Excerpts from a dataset
+++
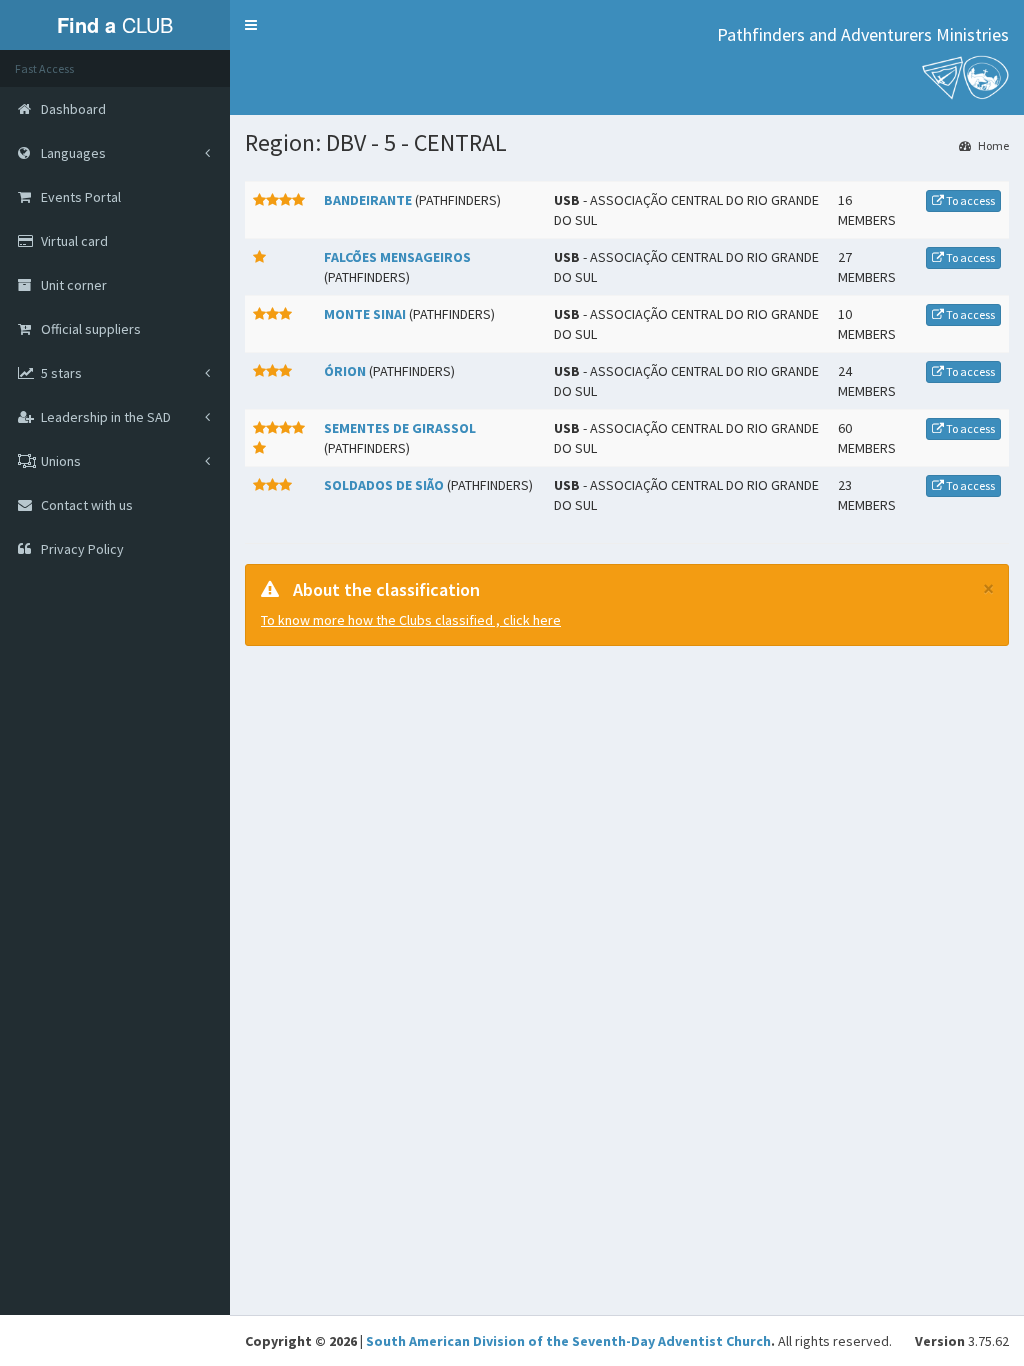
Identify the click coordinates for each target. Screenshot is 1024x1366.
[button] (251, 25)
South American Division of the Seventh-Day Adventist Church (568, 1341)
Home (992, 145)
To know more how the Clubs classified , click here (411, 620)
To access (969, 200)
+++
*Aim of the exercise*.
Print every entry above verbatim but drop the images.

*Output for this task*.
Identify the click coordinates for each target. Screenshot is 1024x1366.
[button] (251, 25)
South American Division of the Seventh-Day Adventist Church (568, 1341)
Home (992, 145)
To know more how the Clubs classified , click here (411, 620)
To access (969, 200)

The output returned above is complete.